■ Exercise aim: Exactly as they appear, write the lines from the one containing "Where should I" to the final line of the entries, leaving pictures out.
+---+
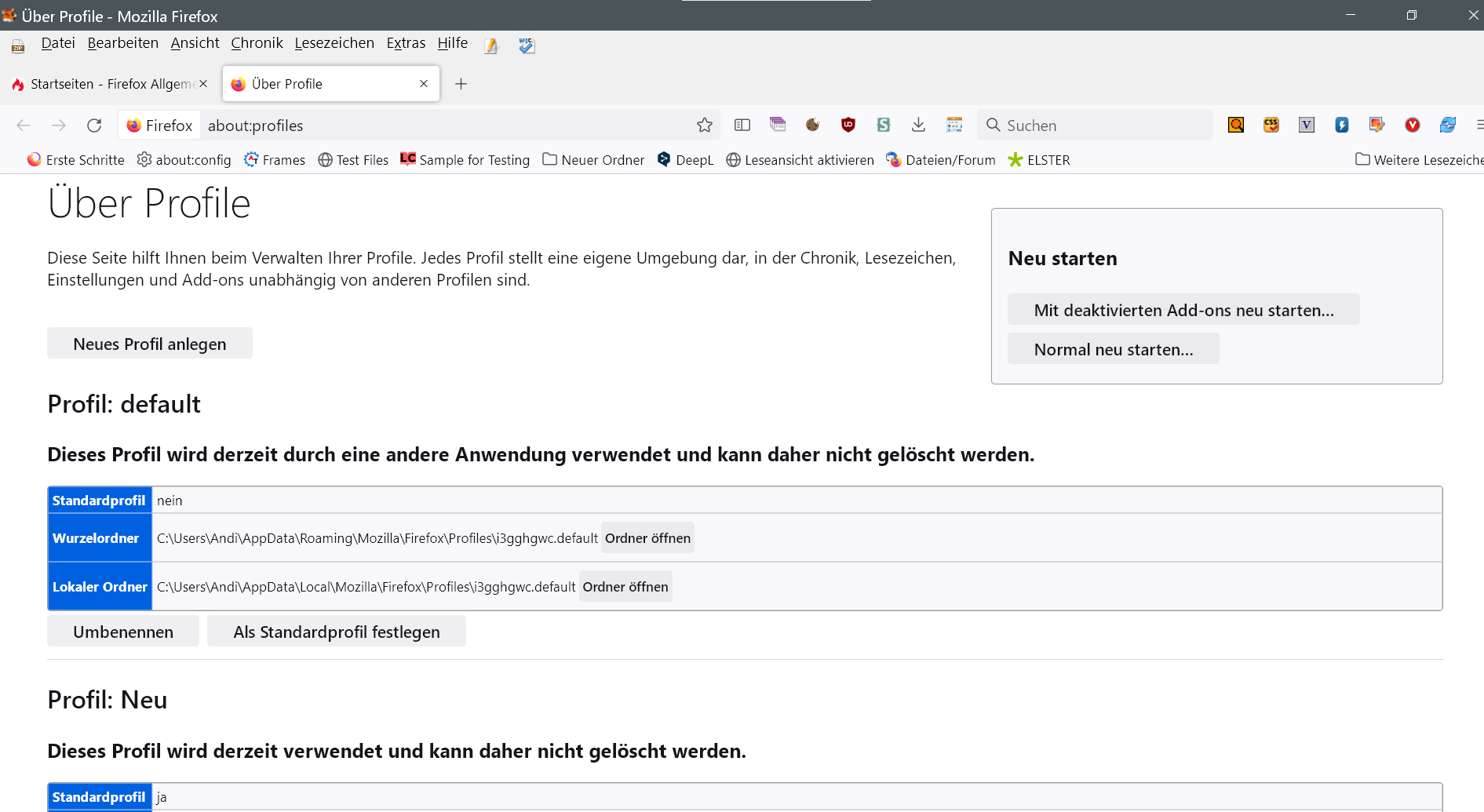Open a new tab with plus button
The width and height of the screenshot is (1484, 812).
461,84
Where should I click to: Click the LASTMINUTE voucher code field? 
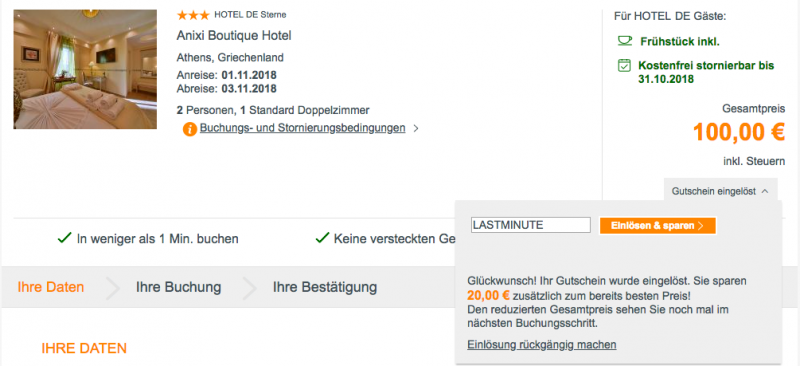coord(531,225)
+---+
■ Written answer:
Where should I click to: Click the LASTMINUTE voucher code field? 
coord(531,225)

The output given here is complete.